Published by Marsilio Editori. Edited by Patricia Fortini Brown, Gabriele Matino. Text by Gabriele Matino.
The lagoon city of Venice was home to some of the greatest painters of the Italian Renaissance. Among them was Vittore Carpaccio (c. 1465–1525), whose body of work largely remains to this day in the city in which he lived and died. Influenced by Early Netherlandish art and resistant to Humanist trends, Carpaccio is today known for having developed a style that set him apart from his peers. He worked primarily under the patronage of various scuole, or confraternities, to illustrate Christian anecdotes. Replete with illustrative detail and an earthy color palette, Carpaccio’s paintings are uniquely emotive in their depictions of saintly miracles.

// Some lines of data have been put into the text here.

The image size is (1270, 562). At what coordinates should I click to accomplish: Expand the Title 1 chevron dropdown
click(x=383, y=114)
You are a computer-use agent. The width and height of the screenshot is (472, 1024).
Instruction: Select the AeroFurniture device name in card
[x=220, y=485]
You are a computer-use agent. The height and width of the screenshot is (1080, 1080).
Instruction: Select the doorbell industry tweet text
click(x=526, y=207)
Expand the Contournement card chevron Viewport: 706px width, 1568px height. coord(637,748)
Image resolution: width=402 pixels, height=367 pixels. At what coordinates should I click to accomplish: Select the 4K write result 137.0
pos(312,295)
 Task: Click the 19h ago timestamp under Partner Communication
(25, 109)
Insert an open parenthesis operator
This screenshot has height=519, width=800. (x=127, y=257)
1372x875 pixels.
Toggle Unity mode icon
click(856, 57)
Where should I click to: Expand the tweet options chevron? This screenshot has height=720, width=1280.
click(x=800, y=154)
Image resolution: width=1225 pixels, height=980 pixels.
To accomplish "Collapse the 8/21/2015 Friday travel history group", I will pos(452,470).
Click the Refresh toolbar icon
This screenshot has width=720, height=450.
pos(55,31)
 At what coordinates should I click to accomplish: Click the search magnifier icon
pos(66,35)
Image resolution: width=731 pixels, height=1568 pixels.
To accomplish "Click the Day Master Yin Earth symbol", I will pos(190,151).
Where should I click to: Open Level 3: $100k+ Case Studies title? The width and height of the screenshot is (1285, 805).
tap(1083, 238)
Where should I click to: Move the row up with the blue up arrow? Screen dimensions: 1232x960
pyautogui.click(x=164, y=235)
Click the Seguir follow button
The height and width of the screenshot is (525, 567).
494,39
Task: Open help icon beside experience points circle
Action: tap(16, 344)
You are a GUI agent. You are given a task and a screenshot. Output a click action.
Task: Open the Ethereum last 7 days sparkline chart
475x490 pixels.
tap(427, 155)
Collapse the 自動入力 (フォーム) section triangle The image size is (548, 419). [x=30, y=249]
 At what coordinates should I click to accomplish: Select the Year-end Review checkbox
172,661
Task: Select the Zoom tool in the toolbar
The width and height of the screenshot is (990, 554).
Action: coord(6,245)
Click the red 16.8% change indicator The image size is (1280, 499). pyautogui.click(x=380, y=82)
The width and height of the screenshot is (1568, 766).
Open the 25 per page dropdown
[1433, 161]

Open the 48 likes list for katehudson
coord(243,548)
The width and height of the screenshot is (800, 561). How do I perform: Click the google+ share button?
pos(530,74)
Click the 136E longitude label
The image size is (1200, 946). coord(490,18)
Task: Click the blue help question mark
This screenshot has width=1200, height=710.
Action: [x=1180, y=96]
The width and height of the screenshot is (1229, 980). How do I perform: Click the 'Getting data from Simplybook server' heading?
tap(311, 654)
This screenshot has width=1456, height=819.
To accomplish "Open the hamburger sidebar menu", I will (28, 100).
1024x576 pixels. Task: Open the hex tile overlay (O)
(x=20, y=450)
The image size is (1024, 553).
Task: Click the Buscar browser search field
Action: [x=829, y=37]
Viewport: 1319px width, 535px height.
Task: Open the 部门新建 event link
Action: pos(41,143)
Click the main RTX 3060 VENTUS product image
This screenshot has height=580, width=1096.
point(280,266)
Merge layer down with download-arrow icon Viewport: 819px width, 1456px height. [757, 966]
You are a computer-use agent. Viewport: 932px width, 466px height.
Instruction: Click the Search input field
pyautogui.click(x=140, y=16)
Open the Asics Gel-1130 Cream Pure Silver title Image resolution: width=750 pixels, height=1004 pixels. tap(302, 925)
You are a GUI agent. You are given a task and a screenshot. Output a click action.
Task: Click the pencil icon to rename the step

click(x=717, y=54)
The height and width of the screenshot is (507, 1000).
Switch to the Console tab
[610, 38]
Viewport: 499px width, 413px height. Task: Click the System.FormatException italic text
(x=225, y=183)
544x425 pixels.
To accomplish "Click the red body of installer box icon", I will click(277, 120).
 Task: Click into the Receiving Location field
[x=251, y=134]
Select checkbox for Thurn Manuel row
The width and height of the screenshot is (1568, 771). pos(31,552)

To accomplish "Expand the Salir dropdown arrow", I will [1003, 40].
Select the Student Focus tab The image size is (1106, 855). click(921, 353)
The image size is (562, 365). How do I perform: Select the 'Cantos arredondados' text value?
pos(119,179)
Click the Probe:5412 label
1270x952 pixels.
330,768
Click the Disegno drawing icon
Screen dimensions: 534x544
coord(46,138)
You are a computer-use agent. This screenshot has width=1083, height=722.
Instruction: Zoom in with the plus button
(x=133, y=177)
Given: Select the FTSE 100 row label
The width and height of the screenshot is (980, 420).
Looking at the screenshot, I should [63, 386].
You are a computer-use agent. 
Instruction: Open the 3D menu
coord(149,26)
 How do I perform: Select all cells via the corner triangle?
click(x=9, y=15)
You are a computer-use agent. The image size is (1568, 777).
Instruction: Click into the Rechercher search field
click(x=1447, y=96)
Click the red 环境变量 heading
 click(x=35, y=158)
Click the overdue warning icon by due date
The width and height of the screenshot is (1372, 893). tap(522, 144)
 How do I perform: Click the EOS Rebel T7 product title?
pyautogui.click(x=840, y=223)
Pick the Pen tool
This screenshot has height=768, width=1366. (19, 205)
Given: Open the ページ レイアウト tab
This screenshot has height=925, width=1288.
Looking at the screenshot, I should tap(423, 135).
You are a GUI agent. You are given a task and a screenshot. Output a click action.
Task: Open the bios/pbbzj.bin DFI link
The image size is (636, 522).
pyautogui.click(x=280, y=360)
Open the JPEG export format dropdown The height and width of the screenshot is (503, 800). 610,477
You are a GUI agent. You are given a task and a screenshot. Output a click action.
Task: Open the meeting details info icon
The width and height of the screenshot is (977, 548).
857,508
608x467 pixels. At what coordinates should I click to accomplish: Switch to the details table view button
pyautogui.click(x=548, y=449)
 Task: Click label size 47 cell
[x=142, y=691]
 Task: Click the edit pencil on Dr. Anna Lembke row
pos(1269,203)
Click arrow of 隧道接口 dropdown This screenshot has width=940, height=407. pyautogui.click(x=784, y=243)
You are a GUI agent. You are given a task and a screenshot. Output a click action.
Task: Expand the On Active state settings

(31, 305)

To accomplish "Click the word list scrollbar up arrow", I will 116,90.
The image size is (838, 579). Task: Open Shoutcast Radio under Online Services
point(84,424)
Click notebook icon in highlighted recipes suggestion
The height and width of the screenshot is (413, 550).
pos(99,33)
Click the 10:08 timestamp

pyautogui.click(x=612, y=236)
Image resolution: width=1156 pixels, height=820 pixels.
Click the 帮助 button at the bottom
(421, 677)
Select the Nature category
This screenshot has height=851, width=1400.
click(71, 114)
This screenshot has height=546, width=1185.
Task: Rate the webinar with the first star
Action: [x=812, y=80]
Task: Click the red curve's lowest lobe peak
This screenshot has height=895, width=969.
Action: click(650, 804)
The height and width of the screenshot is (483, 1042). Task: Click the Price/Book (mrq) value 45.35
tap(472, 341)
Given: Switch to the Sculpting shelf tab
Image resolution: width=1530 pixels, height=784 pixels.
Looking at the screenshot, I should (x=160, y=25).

This new publication invites readers from around the world to tour Venice through Carpaccio’s masterpieces and discover the artist who was exceptionally adept at fusing the real Venice and the myth of Venice into a single vision. Carpaccio in Venice: A Guide presents all of the artist’s works conserved in the city, providing updated scholarship for both the paintings and their original locations in light of recent restoration efforts. Sites include the Scuola di San Giorgio degli Schiavoni, the Doge’s Palace, the Museo Correr, the Gallerie dell’Accademia, along with many other locations.